Deploying a standalone Ballista cluster using cargo install¶
Another simple way to start a local cluster for testing purposes is to use cargo to install the scheduler and executor crates.
cargo install --locked ballista-scheduler
cargo install --locked ballista-executor
With these crates installed, it is now possible to start a scheduler process.
RUST_LOG=info ballista-scheduler
The scheduler will bind to port 50050 by default.
Next, start an executor processes in a new terminal session.
RUST_LOG=info ballista-executor
The executor will bind to port 50051 by default. Additional executors can be started by manually specifying a bind port.
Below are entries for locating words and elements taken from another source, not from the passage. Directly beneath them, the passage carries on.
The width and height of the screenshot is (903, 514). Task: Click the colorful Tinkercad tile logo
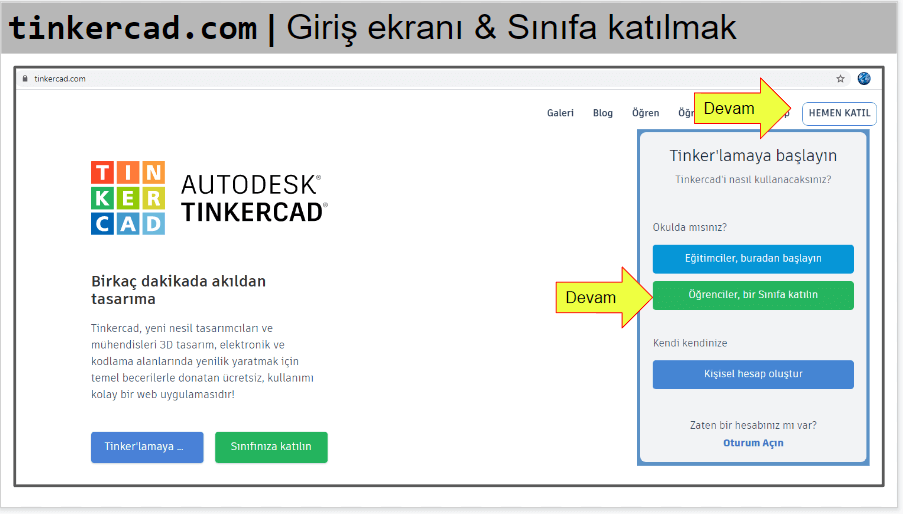coord(128,197)
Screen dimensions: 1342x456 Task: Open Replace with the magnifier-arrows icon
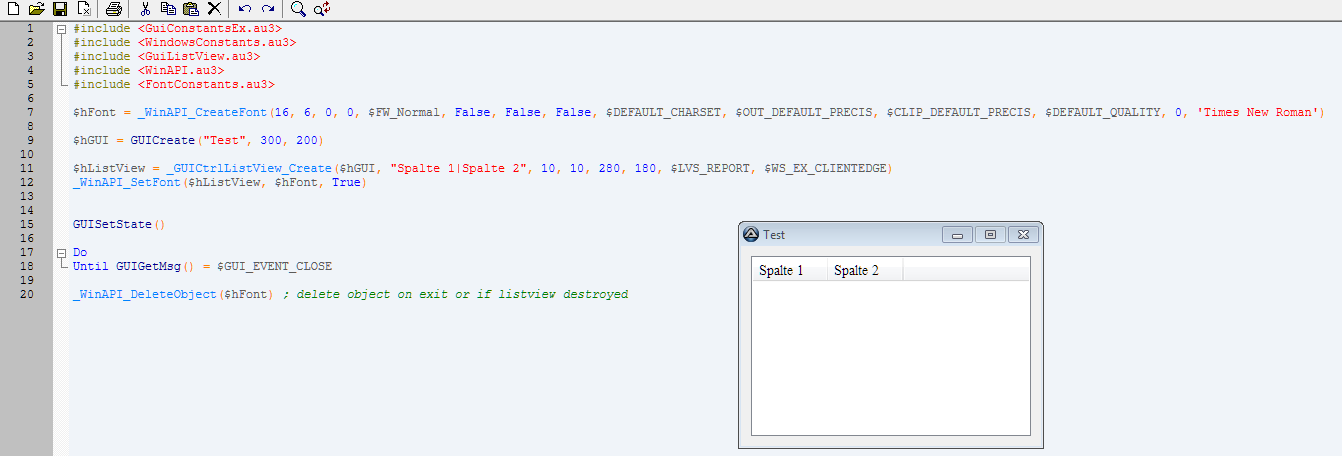pos(322,9)
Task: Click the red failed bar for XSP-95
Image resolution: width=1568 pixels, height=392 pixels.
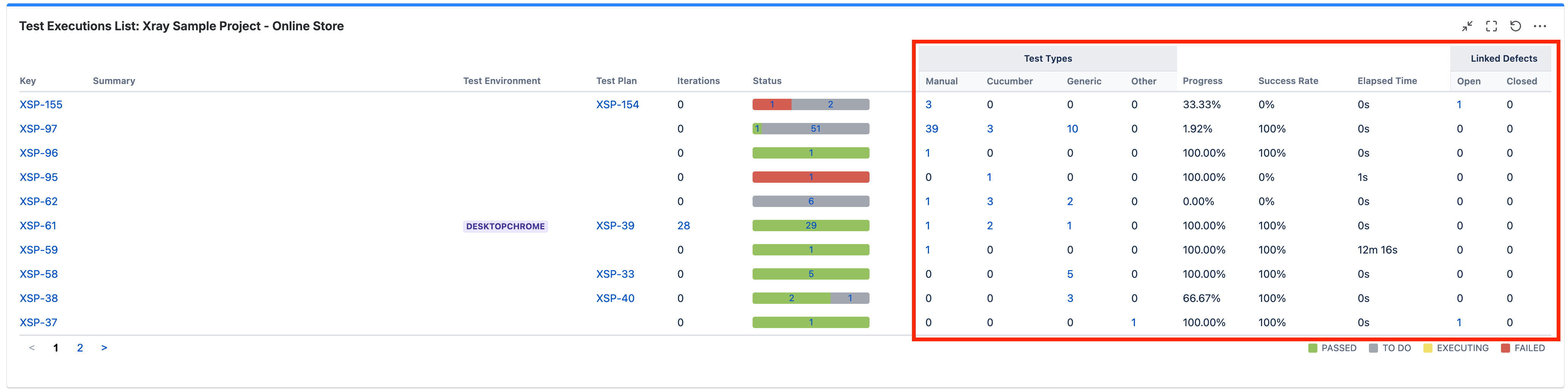Action: (x=810, y=177)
For example:
RUST_LOG=info ballista-executor --bind-port 50052
Installing with Optional Features¶
Ballista supports optional features that can be enabled during installation using the --features flag.
Spark-Compatible Functions¶
To enable Spark-compatible scalar, aggregate, and window functions from the datafusion-spark crate:
# Install scheduler with spark-compat feature
cargo install --locked --features spark-compat ballista-scheduler
# Install executor with spark-compat feature
cargo install --locked --features spark-compat ballista-executor
# Install CLI with spark-compat feature
cargo install --locked --features spark-compat ballista-cli
When the spark-compat feature is enabled, additional functions like sha1, expm1, sha2, and others become available in SQL queries.
Note: The
spark-compatfeature provides Spark-compatible expressions and functions only, not full Apache Spark API compatibility.
For more details about Spark-compatible functions, see Spark-Compatible Functions.